英国の金融行動監視機構(FCA)は6日、個人投資家向けの暗号資産(仮想通貨)関連の上場投資証券(ETN)の販売禁止解除案を発表した。
今回の提案は2021年から続く禁止措置の転換を意味する。ETNは原資産となるデジタル資産に裏付けられ、仮想通貨の価格に連動する債務証券だ。これにより、個人投資家がロンドン証券取引所(LSE)などFCA認可の取引所で上場する仮想通貨ETNを購入可能となる。
ただし、購入には厳格な金融プロモーション規則の順守が条件となる。これまではFCAの規制下で、専門投資家のみが仮想通貨ETNにアクセスしていた。
今回の枠組み見直しは、確立された金融チャネルを通じて規制された形で仮想通貨へのエクスポージャーを提供し、市場の成長と消費者保護のバランスを取ることを目的としている。
規制緩和の背景と市場競争力
今回の規制緩和案は、英国の仮想通貨分野における競争力を高める狙いがある。

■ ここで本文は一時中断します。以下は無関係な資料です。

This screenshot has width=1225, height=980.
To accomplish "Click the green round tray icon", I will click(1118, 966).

個人投資家による仮想通貨関連金融商品へのアクセスを許可している他の法域と足並みをそろえることで、英国を仮想通貨イノベーションの中心地としての地位を強化する意図がうかがえる。
FCAはこの政策変更を、英国の仮想通貨セクターの活性化と金融競争力支援のための措置と位置付けた。業界からの期待も高く、規制された市場での商品提供は、より幅広い投資家に仮想通貨への門戸を開く可能性がある。この規制緩和が実現すれば、仮想通貨市場は新たな段階に入るだろう。
この動きは、単なる市場開放に留まらず、規制当局が仮想通貨市場の成熟を認め、その成長を支援しようとする姿勢の表れである。FCAの決済・デジタル資産担当エグゼクティブディレクター、デビッド・ギール氏は、この提案が英国の成長戦略に沿ったものであると強調した。
投資家保護と今後の展望
FCAは市場の成長促進とともに、投資家保護の重要性も強調する。市場操作や不適切な投資から消費者を守るため、厳格なリスク開示と販売促進インセンティブの制限など、強固な保護措置が維持される。

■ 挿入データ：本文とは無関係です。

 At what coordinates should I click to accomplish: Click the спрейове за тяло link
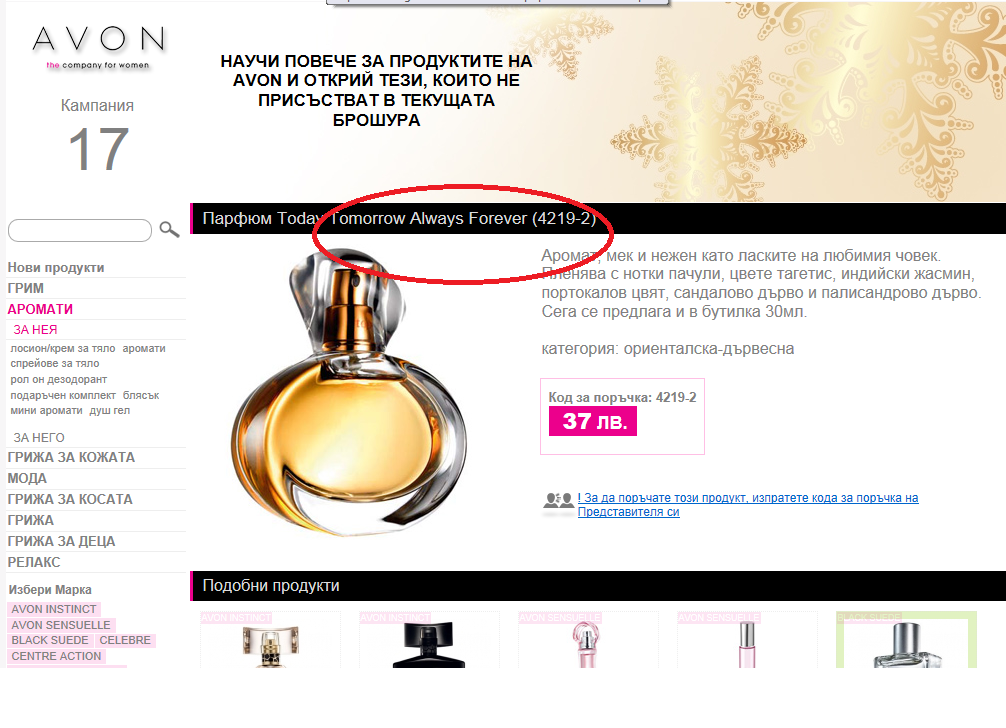55,363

投資家は英国認可の取引所に加え、他の選択肢として仮想通貨海外取引所を利用することが可能だが、各国の規制に注意する必要がある。各国規制の違いを踏まえ、十分な情報収集が求められる。
この提案は、FCAが仮想通貨を規制枠組みに組み込もうとする広範な動きを反映している。FCAのファンドポリシーマネージャーであるムハイリ・ジャクソン氏は、将来的な規制整備の一環として個人投資家へのアクセス拡大を検討していることを示唆した。
FCAの発表により協議期間が開始され、規制当局の承認後、早ければ2025年9月導入される可能性がある。
欧州市場で一般的な仮想通貨ETNは、現物に裏付けられたETFとは異なり債券性の特徴を有するが、投資家には商品の構造やリスクについて十分な情報提供が求められる。特に仮想通貨長期保有を検討する場合、商品の特性を深く理解することが重要である。